Ciclone derruba 26 torres de energia no Sul do RS; reparo segue
Duas estruturas ficaram submersas na Lagoa Mirim e mais de 90 profissionais seguem na reconstrução da linha que atende Santa Vitória do Palmar e o Chuí.

Um ciclone que atingiu o Rio Grande do Sul na quinta-feira (6) derrubou 26 torres do sistema de transmissão de energia no extremo sul do Estado, incluindo duas estruturas que caíram dentro da Lagoa Mirim. As torres atingidas fazem parte da linha que abastece Santa Vitória do Palmar e Chuí, e mais de 90 profissionais da CEEE Equatorial e da Axia Energia seguem mobilizados na reconstrução, que na segunda-feira (10) voltou a ser interrompida pela força do vento.

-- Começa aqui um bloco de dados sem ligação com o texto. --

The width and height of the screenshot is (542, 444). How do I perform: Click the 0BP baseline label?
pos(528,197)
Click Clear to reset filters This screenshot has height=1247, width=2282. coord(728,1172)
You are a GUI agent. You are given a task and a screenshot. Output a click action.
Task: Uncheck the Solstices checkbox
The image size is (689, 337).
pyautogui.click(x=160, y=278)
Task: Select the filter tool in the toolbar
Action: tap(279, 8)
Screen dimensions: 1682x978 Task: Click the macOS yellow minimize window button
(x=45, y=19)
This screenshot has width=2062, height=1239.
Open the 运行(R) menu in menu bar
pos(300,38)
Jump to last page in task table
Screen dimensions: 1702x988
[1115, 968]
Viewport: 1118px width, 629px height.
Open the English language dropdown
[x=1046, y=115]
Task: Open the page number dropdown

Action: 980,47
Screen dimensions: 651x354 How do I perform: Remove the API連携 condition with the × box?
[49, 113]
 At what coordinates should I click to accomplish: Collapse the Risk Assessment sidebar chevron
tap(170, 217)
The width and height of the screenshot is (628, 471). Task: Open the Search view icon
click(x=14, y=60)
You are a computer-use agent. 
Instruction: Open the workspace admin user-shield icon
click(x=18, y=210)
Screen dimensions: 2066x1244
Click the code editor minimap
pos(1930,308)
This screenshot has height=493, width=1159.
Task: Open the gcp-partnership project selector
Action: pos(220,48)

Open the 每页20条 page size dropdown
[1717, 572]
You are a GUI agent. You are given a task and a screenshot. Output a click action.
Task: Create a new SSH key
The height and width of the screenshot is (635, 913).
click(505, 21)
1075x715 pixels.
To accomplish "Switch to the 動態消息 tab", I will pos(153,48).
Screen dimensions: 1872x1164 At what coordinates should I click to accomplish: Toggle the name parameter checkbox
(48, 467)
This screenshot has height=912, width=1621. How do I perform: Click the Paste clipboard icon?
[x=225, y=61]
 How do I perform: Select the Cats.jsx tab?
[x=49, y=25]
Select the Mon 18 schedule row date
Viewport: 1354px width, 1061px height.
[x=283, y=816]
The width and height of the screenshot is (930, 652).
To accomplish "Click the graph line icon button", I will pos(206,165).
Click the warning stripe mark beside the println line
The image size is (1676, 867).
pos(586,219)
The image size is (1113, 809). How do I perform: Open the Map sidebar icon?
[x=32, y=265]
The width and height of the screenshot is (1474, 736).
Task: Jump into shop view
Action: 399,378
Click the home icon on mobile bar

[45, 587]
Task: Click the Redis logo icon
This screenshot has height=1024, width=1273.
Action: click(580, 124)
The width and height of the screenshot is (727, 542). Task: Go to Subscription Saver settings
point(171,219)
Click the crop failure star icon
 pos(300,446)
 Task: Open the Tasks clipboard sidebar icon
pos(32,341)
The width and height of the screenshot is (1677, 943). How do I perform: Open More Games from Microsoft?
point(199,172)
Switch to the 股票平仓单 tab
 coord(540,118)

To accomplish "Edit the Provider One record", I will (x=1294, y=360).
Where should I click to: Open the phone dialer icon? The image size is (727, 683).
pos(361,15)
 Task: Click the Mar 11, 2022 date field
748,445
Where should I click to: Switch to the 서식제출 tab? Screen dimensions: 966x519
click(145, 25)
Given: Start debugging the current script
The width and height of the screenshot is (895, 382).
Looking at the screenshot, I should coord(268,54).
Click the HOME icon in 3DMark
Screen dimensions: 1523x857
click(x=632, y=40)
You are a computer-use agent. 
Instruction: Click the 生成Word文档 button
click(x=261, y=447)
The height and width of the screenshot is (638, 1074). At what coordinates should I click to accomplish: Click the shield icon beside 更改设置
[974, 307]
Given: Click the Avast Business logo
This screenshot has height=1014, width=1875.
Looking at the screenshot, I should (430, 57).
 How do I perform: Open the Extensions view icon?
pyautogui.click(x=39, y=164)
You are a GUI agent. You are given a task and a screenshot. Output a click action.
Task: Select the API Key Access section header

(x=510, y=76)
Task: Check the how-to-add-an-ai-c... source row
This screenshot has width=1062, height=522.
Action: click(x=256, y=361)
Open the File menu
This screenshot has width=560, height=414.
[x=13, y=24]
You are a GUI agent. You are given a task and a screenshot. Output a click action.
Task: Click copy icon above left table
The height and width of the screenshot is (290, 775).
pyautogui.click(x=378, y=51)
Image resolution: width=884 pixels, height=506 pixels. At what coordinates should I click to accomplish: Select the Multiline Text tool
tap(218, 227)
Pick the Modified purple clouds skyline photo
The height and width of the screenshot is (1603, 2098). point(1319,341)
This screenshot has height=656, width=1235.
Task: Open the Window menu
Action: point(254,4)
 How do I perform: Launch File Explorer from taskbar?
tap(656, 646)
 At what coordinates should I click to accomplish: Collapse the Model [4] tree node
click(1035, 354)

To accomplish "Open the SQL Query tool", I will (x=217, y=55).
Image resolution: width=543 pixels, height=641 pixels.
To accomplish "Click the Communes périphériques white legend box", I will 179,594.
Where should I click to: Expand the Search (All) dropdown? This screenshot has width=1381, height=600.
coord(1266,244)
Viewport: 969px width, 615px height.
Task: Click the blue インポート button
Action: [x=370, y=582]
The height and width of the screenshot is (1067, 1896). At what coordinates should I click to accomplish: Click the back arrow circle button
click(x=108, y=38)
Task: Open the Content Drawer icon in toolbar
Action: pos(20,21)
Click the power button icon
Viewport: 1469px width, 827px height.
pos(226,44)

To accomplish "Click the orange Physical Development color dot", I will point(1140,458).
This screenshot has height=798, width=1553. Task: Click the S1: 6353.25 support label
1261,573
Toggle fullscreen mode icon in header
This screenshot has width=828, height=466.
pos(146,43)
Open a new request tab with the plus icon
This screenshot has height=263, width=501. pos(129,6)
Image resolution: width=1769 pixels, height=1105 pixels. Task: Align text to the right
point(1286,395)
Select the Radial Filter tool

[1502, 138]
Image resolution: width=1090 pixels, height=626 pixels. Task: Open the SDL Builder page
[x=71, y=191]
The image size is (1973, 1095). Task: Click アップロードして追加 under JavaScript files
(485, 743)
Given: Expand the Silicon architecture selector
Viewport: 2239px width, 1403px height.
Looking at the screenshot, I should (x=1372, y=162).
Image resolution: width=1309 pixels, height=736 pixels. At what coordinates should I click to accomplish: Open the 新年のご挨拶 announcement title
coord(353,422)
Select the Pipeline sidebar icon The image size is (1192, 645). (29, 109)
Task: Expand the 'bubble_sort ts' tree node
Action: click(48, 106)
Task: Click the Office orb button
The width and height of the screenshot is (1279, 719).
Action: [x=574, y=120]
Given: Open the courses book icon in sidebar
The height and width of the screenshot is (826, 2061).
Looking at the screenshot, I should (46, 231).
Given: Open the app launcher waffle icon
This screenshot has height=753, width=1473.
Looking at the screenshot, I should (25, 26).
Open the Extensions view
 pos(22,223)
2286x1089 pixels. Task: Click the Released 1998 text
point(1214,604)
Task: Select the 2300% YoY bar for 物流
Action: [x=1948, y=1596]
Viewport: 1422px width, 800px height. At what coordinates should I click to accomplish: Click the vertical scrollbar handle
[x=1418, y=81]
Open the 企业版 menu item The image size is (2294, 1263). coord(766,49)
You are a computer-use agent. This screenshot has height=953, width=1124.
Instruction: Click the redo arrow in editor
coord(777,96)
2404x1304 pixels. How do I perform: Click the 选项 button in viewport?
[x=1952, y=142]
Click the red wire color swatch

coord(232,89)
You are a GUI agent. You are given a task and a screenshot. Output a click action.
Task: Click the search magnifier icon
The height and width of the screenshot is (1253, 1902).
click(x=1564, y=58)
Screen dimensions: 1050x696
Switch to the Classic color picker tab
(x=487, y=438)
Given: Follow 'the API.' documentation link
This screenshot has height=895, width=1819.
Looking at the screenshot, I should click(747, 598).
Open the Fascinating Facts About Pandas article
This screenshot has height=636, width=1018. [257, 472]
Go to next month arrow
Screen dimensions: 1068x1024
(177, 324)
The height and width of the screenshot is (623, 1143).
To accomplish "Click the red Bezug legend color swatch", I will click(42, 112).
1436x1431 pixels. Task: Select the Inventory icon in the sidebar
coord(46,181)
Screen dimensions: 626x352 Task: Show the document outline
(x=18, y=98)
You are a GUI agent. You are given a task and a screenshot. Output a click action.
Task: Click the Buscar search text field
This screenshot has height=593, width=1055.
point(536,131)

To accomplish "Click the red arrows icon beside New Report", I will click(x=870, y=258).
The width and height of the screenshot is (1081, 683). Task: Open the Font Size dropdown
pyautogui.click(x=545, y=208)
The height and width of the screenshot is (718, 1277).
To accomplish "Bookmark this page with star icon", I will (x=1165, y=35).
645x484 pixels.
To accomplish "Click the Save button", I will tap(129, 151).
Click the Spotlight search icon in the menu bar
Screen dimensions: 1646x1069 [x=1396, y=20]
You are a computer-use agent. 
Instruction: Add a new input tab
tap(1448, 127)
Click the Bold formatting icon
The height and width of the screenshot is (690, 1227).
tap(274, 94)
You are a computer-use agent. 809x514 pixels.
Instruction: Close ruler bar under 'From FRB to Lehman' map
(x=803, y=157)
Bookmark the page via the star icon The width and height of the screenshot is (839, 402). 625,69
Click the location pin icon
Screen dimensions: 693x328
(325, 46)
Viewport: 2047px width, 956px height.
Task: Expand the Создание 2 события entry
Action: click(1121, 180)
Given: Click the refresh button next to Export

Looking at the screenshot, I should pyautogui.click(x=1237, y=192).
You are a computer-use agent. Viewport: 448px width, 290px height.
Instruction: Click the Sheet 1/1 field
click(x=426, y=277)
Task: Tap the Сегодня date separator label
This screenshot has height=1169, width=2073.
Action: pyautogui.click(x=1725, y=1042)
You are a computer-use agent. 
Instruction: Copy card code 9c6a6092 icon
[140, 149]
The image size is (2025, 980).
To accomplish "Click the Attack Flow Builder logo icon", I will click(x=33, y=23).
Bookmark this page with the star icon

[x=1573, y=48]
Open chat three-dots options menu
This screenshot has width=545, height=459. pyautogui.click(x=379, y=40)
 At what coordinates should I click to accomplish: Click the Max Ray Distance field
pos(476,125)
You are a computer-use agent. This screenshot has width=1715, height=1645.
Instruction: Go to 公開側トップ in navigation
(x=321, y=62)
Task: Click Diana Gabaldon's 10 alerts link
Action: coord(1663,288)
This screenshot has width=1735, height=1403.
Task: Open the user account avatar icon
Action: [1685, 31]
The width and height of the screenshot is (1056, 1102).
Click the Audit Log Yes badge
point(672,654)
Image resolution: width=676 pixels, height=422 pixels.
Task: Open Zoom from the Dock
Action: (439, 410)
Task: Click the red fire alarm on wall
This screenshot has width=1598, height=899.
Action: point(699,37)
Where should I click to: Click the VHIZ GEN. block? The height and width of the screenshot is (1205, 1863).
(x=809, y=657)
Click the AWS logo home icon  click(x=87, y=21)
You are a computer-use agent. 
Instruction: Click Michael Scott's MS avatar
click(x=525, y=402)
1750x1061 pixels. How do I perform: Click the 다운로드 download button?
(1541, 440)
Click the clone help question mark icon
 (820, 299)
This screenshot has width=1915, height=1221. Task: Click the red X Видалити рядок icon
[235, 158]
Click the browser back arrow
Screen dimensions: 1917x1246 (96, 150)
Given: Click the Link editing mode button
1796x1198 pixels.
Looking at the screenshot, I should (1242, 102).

Torres partidas caíram dentro da Lagoa Mirim
As duas estruturas atingidas se deformaram e se partiram antes de tombar na água, na região da Lagoa Mirim, no extremo sul gaúcho. Elas integravam o trecho da linha responsável por levar energia a Santa Vitória do Palmar e ao Chuí, municípios que ficaram com o fornecimento comprometido após a queda.
Para reduzir os impactos da interrupção, geradores foram disponibilizados em pontos considerados essenciais, indicados pelas prefeituras dos dois municípios. A CEEE Equatorial e a Axia Energia, concessionárias responsáveis pelo sistema, classificaram a extensão dos danos como resultado de uma combinação incomum de fatores, que exigiu uma força-tarefa com diferentes frentes de trabalho simultâneas.
Vento volta a travar o içamento das estruturas
O avanço da reconstrução, que já soma dias de trabalho contínuo, voltou a ser prejudicado pelas rajadas de vento na região. Na segunda-feira (10), a ventania impediu que o helicóptero utilizado no apoio à montagem das torres fizesse o içamento e o encaixe das estruturas em condições seguras.
Segundo as concessionárias, todos os equipamentos e profissionais necessários para o reparo já estão mobilizados na região, prontos para retomar a operação assim que as condições meteorológicas permitirem. A expectativa é concluir o içamento das duas torres que caíram na lagoa e restabelecer integralmente o trecho da linha afetada pelo temporal.
Por que estruturas feitas para resistir a temporais cederam
As torres de transmissão de energia no Brasil seguem normas técnicas como a NBR 5422 e a NBR 6123, da Associação Brasileira de Normas Técnicas, além de diretrizes internacionais que orientam o dimensionamento das estruturas. De forma geral, essas torres são projetadas para suportar rajadas entre 120 km/h e 150 km/h, dependendo da exposição do terreno e da altura da linha.
Levantamentos sobre a passagem do ciclone apontaram rajadas de até 134 km/h em General Câmara, na Região Carbonífera, e de 132 km/h em Porto Alegre. Na área de cobertura da Costa Doce, São Lourenço do Sul teve rajada de 107 km/h, enquanto Arroio Grande, no extremo sul, registrou 104 km/h — ventos excepcionais que, combinados a fatores como erosão do solo em fundações alagadas, podem levar até estruturas robustas ao colapso.
A reconstrução das torres na Lagoa Mirim segue como prioridade das concessionárias enquanto o Sul do Rio Grande do Sul convive com os efeitos do temporal. A previsão é retomar o içamento das estruturas assim que o vento permitir a operação segura do helicóptero, com a expectativa de normalizar por completo o fornecimento de energia em Santa Vitória do Palmar e no Chuí nos próximos dias.